Clarksville Teachers Unarmed on First Day of Class
School safety is still a top priority at one River Valley school district. With kids headed back to class in Clarksville, administrators say they’re still working to be able to arm faculty and staff. However, that plan’s been put on hold.
Over the summer, administrators at the district worked to come up with security plans in case students lives are ever threatened, according to Superintendent David Hopkins.
More than 20 teachers and staff members were trained on a professional level in gun safety, with the plan being for them to carry a concealed gun during the school day, Hopkins said.
“You have to realize that there’s only one thing that’s going to stop that guy when he comes through the front door with a gun and that’s a good guy with a gun,” Hopkins said.
Their plan was shot down by the Arkansas Attorney General and by The Arkansas Board of Private Investigators and Private Security Agencies. The board decided Wednesday (Aug. 14) to suspend the licenses of school staff and faculty members registered with the state as “security personnel.”

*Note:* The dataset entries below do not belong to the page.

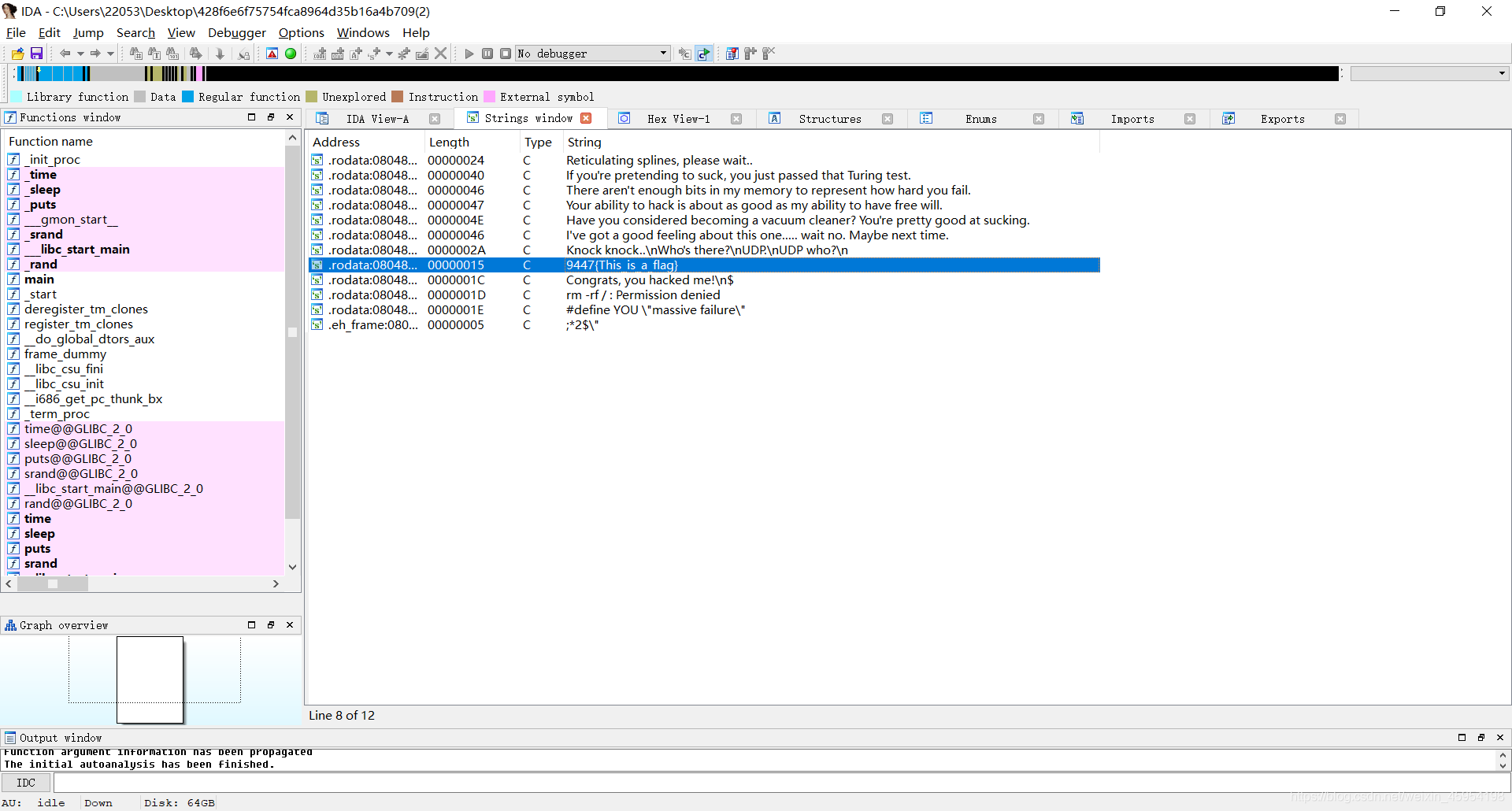Image resolution: width=1512 pixels, height=811 pixels.
Task: Close the Strings window tab
Action: (586, 118)
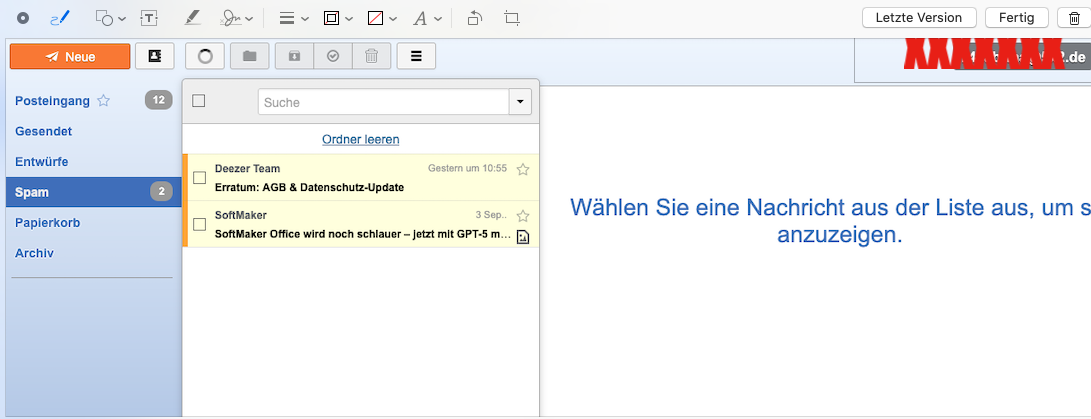Click the hamburger menu button in mail toolbar

[x=416, y=56]
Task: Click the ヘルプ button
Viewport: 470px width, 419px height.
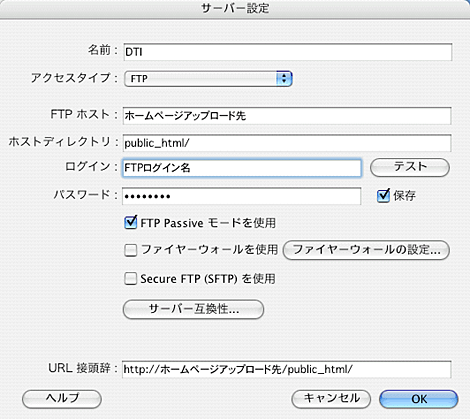Action: pyautogui.click(x=62, y=399)
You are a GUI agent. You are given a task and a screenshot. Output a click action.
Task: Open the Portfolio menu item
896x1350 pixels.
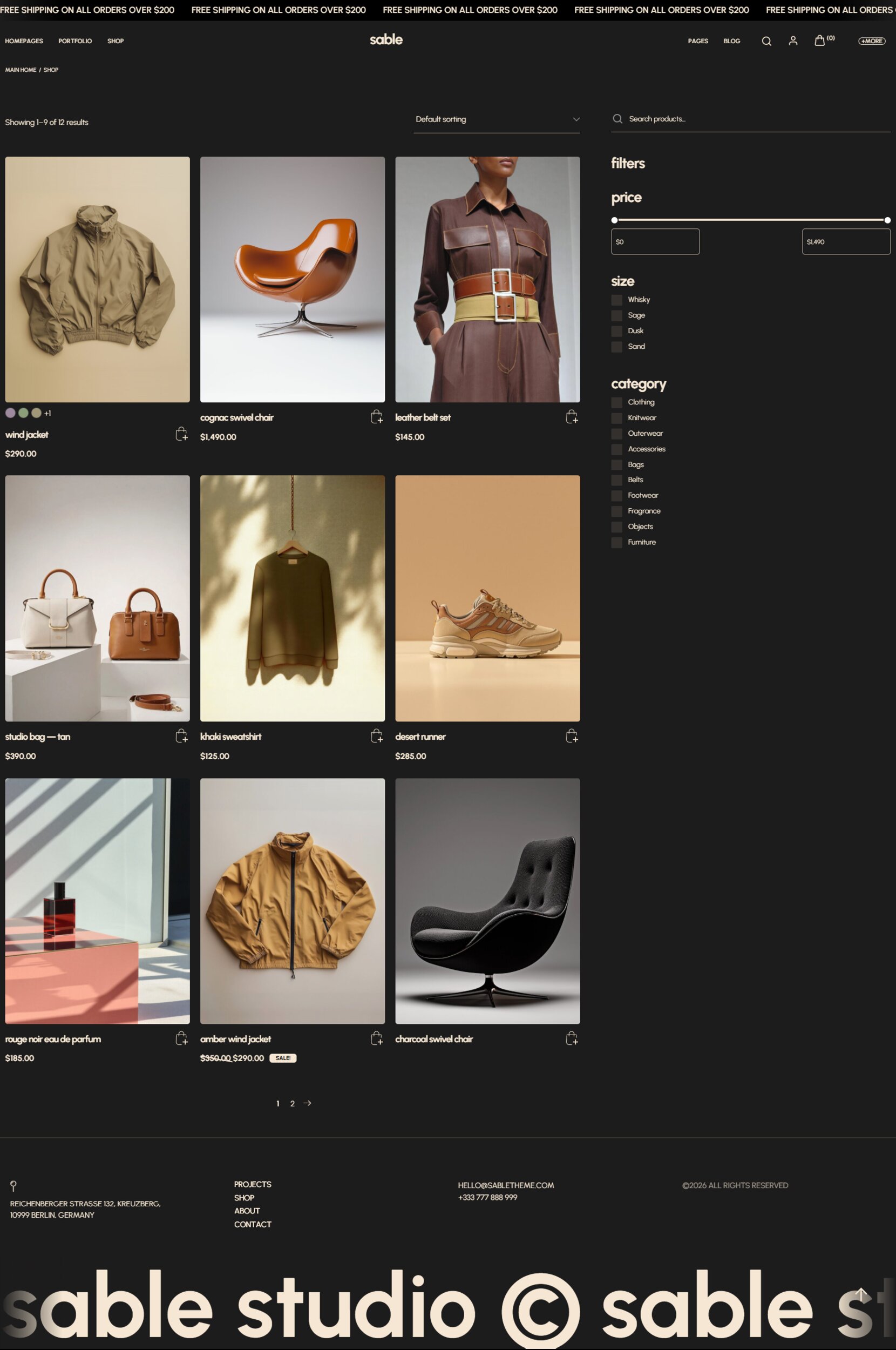[75, 41]
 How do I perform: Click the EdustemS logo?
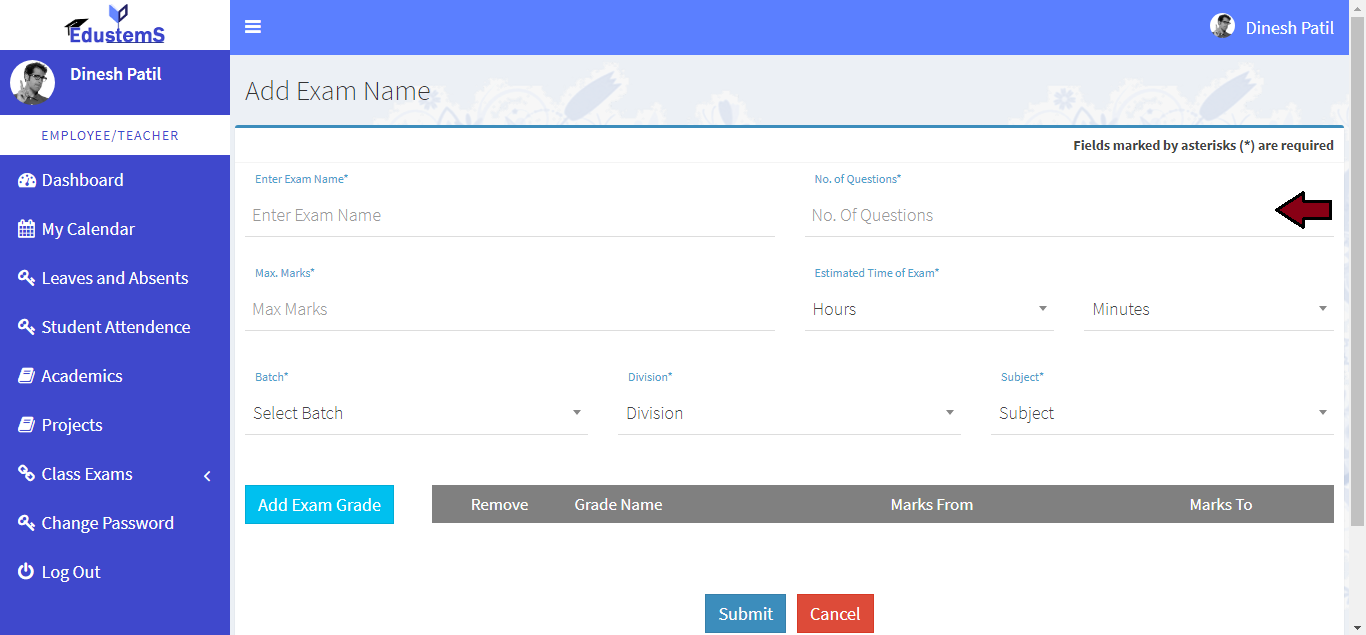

Hopkins said he disagreed with the decision to suspend the licensing.
“It’s very disappointing,” Hopkins said. “There’s no question about it. We really felt like we had a good plan in place. We started out I want to stress with our local police, our local sheriff. This plan was conceived and brought together with all of them involved. So this was certainly a community effort.”
Hopkins said the goal of the program was for teachers and faculty members to keep kids as safe as possible during the school day.
“Since 1980, we’ve lost more people in school shootings than we have in tornadoes since the 1880s,” Hopkins said. “Yet, look at the emphasis we place on tornadoes. And you want to talk about fire? We haven’t lost a kid since the 50s to a fire in a public school. But look at the expense and all of the things we go through to take care of our kids in case there is a fire.”
Hopkins said he plans to appeal the decision to revoke the licensing and is still hoping to pursue the school’s security program.
As of now, Hopkins said the only person who will be armed on the Clarksville campus will be the district’s school resource officer.
All of the other licenses have been suspended for two months. The board is expected to discuss whether to permanently revoke the licenses at their next meeting.